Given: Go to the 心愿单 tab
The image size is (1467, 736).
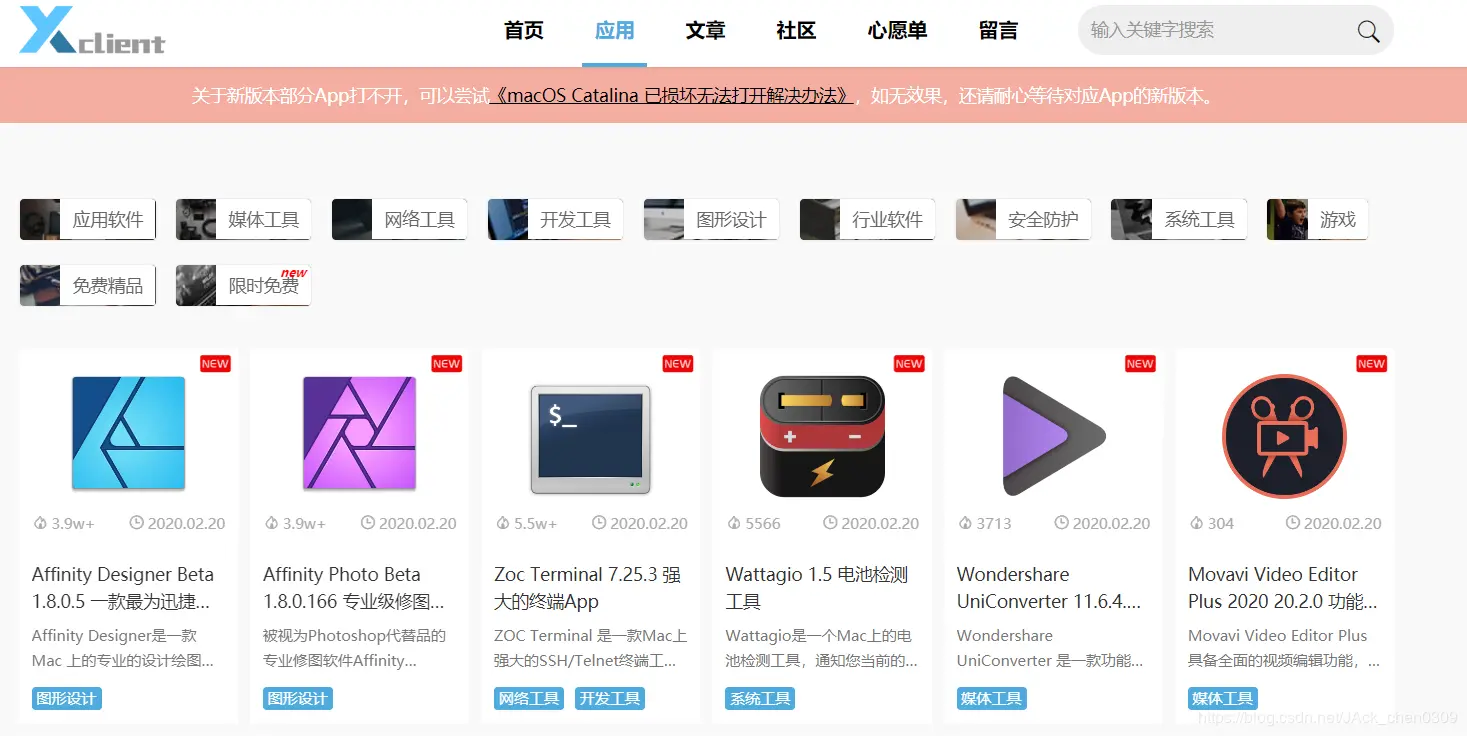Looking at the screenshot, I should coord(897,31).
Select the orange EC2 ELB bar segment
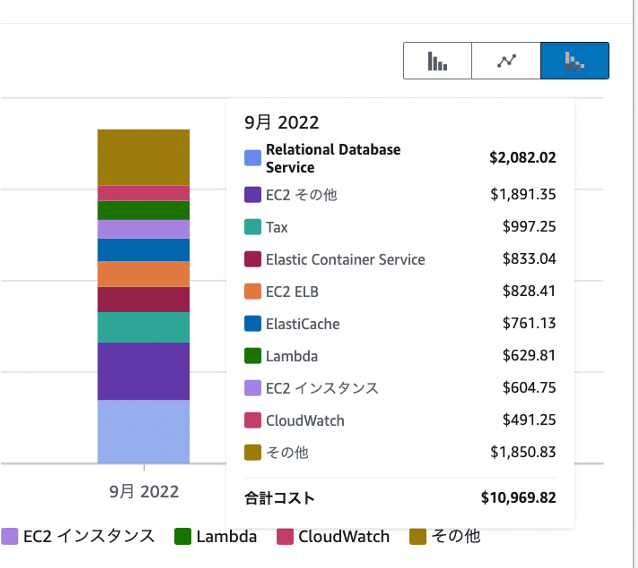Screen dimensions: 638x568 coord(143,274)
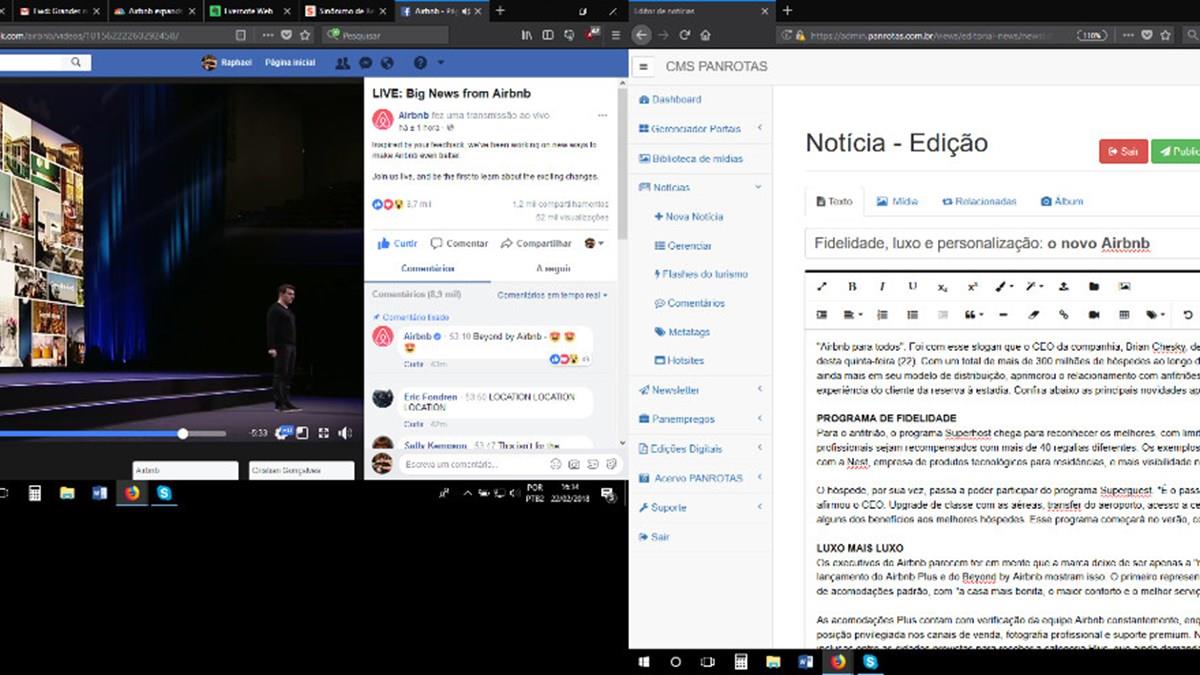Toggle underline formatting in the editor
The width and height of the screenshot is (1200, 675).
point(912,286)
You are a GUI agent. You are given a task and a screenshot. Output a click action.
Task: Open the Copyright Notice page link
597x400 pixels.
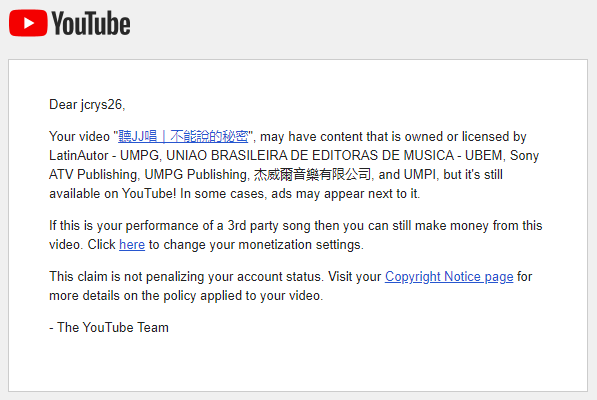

=== TRY IT ===
The result should be a verbatim copy of the data, free of pictures.

=== EXERCISE RESULT ===
Given: Go to the 心愿单 tab
The image size is (1467, 736).
Looking at the screenshot, I should coord(897,31).
Select the orange EC2 ELB bar segment
Screen dimensions: 638x568 coord(143,274)
Toggle underline formatting in the editor
The width and height of the screenshot is (1200, 675).
point(912,286)
You are a GUI agent. You are given a task and a screenshot. Output a click action.
Task: Open the Copyright Notice page link
597x400 pixels.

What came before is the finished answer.